┌──

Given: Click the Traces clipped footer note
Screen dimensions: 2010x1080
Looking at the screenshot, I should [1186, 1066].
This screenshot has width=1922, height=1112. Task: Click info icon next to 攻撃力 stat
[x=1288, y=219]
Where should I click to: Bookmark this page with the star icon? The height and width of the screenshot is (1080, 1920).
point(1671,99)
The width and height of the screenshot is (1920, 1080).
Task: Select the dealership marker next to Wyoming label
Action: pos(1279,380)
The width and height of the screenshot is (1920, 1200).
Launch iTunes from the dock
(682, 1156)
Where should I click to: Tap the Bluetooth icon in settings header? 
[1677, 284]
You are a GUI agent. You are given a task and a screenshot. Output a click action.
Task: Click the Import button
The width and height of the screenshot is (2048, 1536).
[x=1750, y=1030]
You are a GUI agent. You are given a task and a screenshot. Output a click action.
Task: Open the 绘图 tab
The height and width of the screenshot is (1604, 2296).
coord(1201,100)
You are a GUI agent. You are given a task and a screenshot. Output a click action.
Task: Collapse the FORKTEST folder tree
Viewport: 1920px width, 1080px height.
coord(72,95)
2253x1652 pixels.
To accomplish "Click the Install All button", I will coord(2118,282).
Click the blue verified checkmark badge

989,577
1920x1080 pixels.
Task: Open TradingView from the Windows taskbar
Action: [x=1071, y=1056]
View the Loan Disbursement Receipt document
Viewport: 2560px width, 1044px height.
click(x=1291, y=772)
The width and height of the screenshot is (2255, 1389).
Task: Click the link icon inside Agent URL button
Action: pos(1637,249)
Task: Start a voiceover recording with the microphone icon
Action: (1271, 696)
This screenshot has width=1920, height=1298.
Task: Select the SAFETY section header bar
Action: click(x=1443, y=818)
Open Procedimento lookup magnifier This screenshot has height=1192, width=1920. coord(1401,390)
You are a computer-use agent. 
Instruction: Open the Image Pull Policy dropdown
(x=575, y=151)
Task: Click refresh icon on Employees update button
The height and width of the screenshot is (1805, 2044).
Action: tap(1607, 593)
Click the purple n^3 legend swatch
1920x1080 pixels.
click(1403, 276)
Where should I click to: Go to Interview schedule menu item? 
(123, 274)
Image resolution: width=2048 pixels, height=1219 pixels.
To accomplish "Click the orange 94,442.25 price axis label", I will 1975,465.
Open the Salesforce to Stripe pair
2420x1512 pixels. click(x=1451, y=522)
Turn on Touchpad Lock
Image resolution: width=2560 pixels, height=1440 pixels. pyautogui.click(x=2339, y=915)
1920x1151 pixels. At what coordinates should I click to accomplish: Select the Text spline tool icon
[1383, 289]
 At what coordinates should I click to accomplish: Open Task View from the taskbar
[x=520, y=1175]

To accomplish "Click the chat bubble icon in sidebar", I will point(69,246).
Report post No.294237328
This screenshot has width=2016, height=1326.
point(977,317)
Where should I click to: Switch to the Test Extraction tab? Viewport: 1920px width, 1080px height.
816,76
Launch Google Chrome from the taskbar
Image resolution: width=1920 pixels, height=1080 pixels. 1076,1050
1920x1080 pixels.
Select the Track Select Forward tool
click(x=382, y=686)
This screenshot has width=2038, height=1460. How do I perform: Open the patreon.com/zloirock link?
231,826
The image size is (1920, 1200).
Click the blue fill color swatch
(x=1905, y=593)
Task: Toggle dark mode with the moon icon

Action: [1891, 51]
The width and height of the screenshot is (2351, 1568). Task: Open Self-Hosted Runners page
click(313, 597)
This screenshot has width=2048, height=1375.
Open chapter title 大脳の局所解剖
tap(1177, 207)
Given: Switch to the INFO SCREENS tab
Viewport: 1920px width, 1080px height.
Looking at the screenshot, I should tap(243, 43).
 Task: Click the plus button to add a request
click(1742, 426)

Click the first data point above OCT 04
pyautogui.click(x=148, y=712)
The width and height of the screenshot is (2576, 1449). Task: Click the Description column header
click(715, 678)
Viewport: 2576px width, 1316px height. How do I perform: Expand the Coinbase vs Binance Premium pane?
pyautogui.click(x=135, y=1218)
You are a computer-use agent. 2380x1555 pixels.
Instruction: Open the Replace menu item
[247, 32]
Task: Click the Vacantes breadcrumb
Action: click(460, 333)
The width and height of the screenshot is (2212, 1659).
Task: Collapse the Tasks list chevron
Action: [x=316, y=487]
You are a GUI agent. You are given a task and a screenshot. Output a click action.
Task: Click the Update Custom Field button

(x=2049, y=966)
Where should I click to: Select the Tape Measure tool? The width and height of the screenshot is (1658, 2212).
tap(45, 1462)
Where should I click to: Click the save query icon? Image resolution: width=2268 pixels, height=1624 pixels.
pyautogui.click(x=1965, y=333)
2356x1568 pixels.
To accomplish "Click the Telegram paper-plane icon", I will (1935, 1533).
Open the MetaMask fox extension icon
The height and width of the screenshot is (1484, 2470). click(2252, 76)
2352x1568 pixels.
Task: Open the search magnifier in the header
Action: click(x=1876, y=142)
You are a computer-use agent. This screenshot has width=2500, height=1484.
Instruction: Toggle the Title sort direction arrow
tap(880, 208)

└──

**AIM OF THE TASK**
Copy the listing word for word.

**ANSWER TO THIS EXERCISE**
Given: Click the Traces clipped footer note
Screen dimensions: 2010x1080
Looking at the screenshot, I should [1186, 1066].
This screenshot has width=1922, height=1112. Task: Click info icon next to 攻撃力 stat
[x=1288, y=219]
Where should I click to: Bookmark this page with the star icon? The height and width of the screenshot is (1080, 1920).
point(1671,99)
The width and height of the screenshot is (1920, 1080).
Task: Select the dealership marker next to Wyoming label
Action: pos(1279,380)
The width and height of the screenshot is (1920, 1200).
Launch iTunes from the dock
(682, 1156)
Where should I click to: Tap the Bluetooth icon in settings header? 
[1677, 284]
You are a GUI agent. You are given a task and a screenshot. Output a click action.
Task: Click the Import button
The width and height of the screenshot is (2048, 1536).
[x=1750, y=1030]
You are a GUI agent. You are given a task and a screenshot. Output a click action.
Task: Open the 绘图 tab
The height and width of the screenshot is (1604, 2296).
coord(1201,100)
You are a GUI agent. You are given a task and a screenshot. Output a click action.
Task: Collapse the FORKTEST folder tree
Viewport: 1920px width, 1080px height.
coord(72,95)
2253x1652 pixels.
To accomplish "Click the Install All button", I will coord(2118,282).
Click the blue verified checkmark badge

989,577
1920x1080 pixels.
Task: Open TradingView from the Windows taskbar
Action: [x=1071, y=1056]
View the Loan Disbursement Receipt document
Viewport: 2560px width, 1044px height.
click(x=1291, y=772)
The width and height of the screenshot is (2255, 1389).
Task: Click the link icon inside Agent URL button
Action: pos(1637,249)
Task: Start a voiceover recording with the microphone icon
Action: (1271, 696)
This screenshot has width=1920, height=1298.
Task: Select the SAFETY section header bar
Action: click(x=1443, y=818)
Open Procedimento lookup magnifier This screenshot has height=1192, width=1920. coord(1401,390)
You are a computer-use agent. 
Instruction: Open the Image Pull Policy dropdown
(x=575, y=151)
Task: Click refresh icon on Employees update button
The height and width of the screenshot is (1805, 2044).
Action: tap(1607, 593)
Click the purple n^3 legend swatch
1920x1080 pixels.
click(1403, 276)
Where should I click to: Go to Interview schedule menu item? 
(123, 274)
Image resolution: width=2048 pixels, height=1219 pixels.
To accomplish "Click the orange 94,442.25 price axis label", I will 1975,465.
Open the Salesforce to Stripe pair
2420x1512 pixels. click(x=1451, y=522)
Turn on Touchpad Lock
Image resolution: width=2560 pixels, height=1440 pixels. pyautogui.click(x=2339, y=915)
1920x1151 pixels. At what coordinates should I click to accomplish: Select the Text spline tool icon
[1383, 289]
 At what coordinates should I click to accomplish: Open Task View from the taskbar
[x=520, y=1175]

To accomplish "Click the chat bubble icon in sidebar", I will point(69,246).
Report post No.294237328
This screenshot has width=2016, height=1326.
point(977,317)
Where should I click to: Switch to the Test Extraction tab? Viewport: 1920px width, 1080px height.
816,76
Launch Google Chrome from the taskbar
Image resolution: width=1920 pixels, height=1080 pixels. 1076,1050
1920x1080 pixels.
Select the Track Select Forward tool
click(x=382, y=686)
This screenshot has width=2038, height=1460. How do I perform: Open the patreon.com/zloirock link?
231,826
The image size is (1920, 1200).
Click the blue fill color swatch
(x=1905, y=593)
Task: Toggle dark mode with the moon icon

Action: [1891, 51]
The width and height of the screenshot is (2351, 1568). Task: Open Self-Hosted Runners page
click(313, 597)
This screenshot has width=2048, height=1375.
Open chapter title 大脳の局所解剖
tap(1177, 207)
Given: Switch to the INFO SCREENS tab
Viewport: 1920px width, 1080px height.
Looking at the screenshot, I should tap(243, 43).
 Task: Click the plus button to add a request
click(1742, 426)

Click the first data point above OCT 04
pyautogui.click(x=148, y=712)
The width and height of the screenshot is (2576, 1449). Task: Click the Description column header
click(715, 678)
Viewport: 2576px width, 1316px height. How do I perform: Expand the Coinbase vs Binance Premium pane?
pyautogui.click(x=135, y=1218)
You are a computer-use agent. 2380x1555 pixels.
Instruction: Open the Replace menu item
[247, 32]
Task: Click the Vacantes breadcrumb
Action: click(460, 333)
The width and height of the screenshot is (2212, 1659).
Task: Collapse the Tasks list chevron
Action: [x=316, y=487]
You are a GUI agent. You are given a task and a screenshot. Output a click action.
Task: Click the Update Custom Field button

(x=2049, y=966)
Where should I click to: Select the Tape Measure tool? The width and height of the screenshot is (1658, 2212).
tap(45, 1462)
Where should I click to: Click the save query icon? Image resolution: width=2268 pixels, height=1624 pixels.
pyautogui.click(x=1965, y=333)
2356x1568 pixels.
To accomplish "Click the Telegram paper-plane icon", I will (1935, 1533).
Open the MetaMask fox extension icon
The height and width of the screenshot is (1484, 2470). click(2252, 76)
2352x1568 pixels.
Task: Open the search magnifier in the header
Action: click(x=1876, y=142)
You are a computer-use agent. This screenshot has width=2500, height=1484.
Instruction: Toggle the Title sort direction arrow
tap(880, 208)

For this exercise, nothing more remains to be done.